KNA: "Vermutlich" heißt, Sie hatten nie Kontakt zu solchen Menschen?
Wolf: Nein. An sie heranzukommen, ist praktisch unmöglich. Denn in Nordkorea gibt es ein extremes Überwachungssystem: Verhielten sich Eltern dort regimeabweichend, würden sie von ihren eigenen Kindern verraten. Insofern müssen Christen dort, so es sie gibt, sehr vorsichtig sein. Das ist schrecklich. Nur: Ständig Nordkorea oder auch China mangelnde Religionsfreiheit anzukreiden und sie aber etwa in Saudi-Arabien stillschweigend hinzunehmen, weil wir da ja Waffen- und Ölgeschäfte tätigen, das ist doch heuchlerisch.
KNA: Können Sie abseits der großen Politik etwas über Nordkorea sagen?
Wolf: Zu den "normalen" Menschen leider nicht, die hat man immer fern von uns gehalten. Die Natur ist sehr sauber, aber vielfach abgeholzt - es gibt dort ja keine Industrie, die sie verschmutzen könnte, aber dringenden Brennstoffbedarf. Und etwas Kurioses: Die Grenzer schauen gern nach, ob man eine nordkoreanische Zeitung dabei hat. Denn eines darf man unter keinen Umständen: das Papier so falten, dass ein Knick durch ein Foto von Kim läuft.

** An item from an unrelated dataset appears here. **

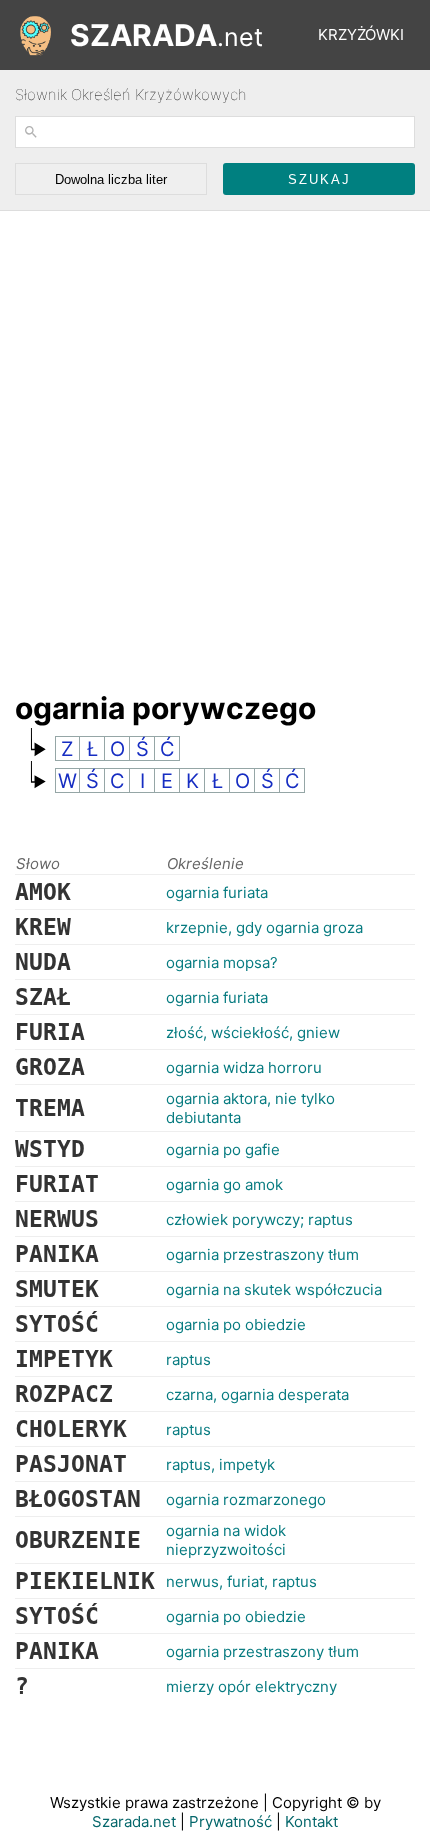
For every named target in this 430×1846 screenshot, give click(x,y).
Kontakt (311, 1821)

KNA: Ihr Orden ist mit Nordkorea eng verbunden: Zwischen 1949 und 1952 ermordeten die Kommunisten 38 Ihrer Mitbrüder. 2009 wurde der Seligsprechungsprozess für die Märtyrer eröffnet. Wie steht es darum?
Wolf: Die Untersuchungen dazu in Südkorea sind jüngst fertig geworden. Jetzt gehen die Ergebnisse in den Vatikan. Bis dort darüber entschieden wird, dauert es wohl noch ein paar Jahre.
KNA: Wie ist es denn in Südkorea um Ihre Abtei Waegwan bestellt?
Wolf: Gut, zu ihr gehören 140 Mitbrüder. Doch der Ordensnachwuchs geht zurück - wie insgesamt in Südkorea die Zahl der Kinder.
KNA: Glauben Sie, dass diese Kinder einmal in einem geeinten Land leben werden?
Wolf: Eine Einigung wäre wirtschaftlich und mental sehr schwer, weil die Nordkoreaner so arm und so manipuliert von ihrem Regime sind. Ich bete erst einmal dafür, dass in Korea kein Krieg ausbricht. Dazu bete ich auch für Kim. Über ihn richten wird Gott dereinst allein.
Das Interview führte Christopher Beschnitt.